### [WORK TO BE COMPLETED]
Lines from the beginning of the data through the line containing "Given: Open the magnifier icon for 靶场" are to be copied exactly, with no other line included.

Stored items
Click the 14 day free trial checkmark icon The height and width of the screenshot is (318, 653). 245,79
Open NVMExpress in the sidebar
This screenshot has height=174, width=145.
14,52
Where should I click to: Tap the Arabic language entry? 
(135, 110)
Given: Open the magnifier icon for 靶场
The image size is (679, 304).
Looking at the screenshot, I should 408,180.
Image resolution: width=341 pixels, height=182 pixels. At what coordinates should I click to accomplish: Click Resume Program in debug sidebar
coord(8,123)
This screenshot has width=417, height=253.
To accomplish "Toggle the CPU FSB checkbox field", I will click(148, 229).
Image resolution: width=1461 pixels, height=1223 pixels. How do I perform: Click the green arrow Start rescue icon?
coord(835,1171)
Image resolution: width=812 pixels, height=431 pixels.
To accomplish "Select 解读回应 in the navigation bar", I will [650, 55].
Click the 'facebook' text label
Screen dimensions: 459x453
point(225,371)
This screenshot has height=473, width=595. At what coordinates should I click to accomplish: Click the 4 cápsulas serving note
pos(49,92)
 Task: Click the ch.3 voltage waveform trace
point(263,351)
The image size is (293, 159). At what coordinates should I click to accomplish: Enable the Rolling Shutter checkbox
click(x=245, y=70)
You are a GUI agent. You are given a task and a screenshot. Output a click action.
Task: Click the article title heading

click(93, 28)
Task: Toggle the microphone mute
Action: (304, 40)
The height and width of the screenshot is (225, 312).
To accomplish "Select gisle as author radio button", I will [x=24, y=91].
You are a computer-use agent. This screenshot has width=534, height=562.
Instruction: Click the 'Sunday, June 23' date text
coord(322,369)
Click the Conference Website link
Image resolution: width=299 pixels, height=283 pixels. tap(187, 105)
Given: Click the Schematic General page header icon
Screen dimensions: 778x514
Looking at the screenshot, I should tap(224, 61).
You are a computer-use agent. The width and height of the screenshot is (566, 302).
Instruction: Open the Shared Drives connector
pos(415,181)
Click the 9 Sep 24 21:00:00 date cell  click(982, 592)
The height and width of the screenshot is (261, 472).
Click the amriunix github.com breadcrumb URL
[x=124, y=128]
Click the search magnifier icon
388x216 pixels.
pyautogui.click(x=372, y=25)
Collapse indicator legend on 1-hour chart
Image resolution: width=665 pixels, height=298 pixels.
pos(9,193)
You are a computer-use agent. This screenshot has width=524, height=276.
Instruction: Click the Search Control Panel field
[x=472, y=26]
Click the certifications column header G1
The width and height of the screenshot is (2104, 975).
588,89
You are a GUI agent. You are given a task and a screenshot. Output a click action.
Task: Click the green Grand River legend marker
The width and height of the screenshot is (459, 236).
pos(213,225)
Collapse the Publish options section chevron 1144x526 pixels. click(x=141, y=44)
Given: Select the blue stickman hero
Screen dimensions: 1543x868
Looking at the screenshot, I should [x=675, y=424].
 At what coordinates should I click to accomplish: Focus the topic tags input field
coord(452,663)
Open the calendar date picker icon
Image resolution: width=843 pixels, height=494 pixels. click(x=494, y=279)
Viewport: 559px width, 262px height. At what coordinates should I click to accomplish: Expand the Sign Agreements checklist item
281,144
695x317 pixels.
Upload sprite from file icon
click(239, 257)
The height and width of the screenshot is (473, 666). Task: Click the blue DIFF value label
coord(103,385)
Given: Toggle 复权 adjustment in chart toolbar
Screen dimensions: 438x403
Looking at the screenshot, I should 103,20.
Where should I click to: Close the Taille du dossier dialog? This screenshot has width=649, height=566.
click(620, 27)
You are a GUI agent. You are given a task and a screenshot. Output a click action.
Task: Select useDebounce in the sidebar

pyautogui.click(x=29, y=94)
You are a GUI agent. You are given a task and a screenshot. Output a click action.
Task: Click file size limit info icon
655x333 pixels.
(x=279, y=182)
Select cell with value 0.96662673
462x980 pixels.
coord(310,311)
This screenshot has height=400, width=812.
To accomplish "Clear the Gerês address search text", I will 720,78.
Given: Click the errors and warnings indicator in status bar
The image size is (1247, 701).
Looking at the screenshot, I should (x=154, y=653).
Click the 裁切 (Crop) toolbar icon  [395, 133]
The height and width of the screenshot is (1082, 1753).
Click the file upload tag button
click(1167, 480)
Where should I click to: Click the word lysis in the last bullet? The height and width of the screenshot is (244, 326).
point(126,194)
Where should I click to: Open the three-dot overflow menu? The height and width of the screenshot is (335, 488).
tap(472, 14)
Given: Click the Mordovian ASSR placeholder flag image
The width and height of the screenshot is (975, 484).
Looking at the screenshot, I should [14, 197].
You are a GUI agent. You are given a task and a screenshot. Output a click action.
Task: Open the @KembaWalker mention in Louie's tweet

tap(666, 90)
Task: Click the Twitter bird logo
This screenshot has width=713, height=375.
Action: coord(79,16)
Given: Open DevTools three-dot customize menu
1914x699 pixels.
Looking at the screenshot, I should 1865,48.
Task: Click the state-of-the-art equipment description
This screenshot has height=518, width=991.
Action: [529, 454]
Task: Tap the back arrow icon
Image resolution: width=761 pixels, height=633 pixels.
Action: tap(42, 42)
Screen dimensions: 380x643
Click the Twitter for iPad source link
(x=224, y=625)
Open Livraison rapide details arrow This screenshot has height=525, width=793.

### [EXPECTED OUTPUT]
Click the 14 day free trial checkmark icon The height and width of the screenshot is (318, 653). 245,79
Open NVMExpress in the sidebar
This screenshot has height=174, width=145.
14,52
Where should I click to: Tap the Arabic language entry? 
(135, 110)
Given: Open the magnifier icon for 靶场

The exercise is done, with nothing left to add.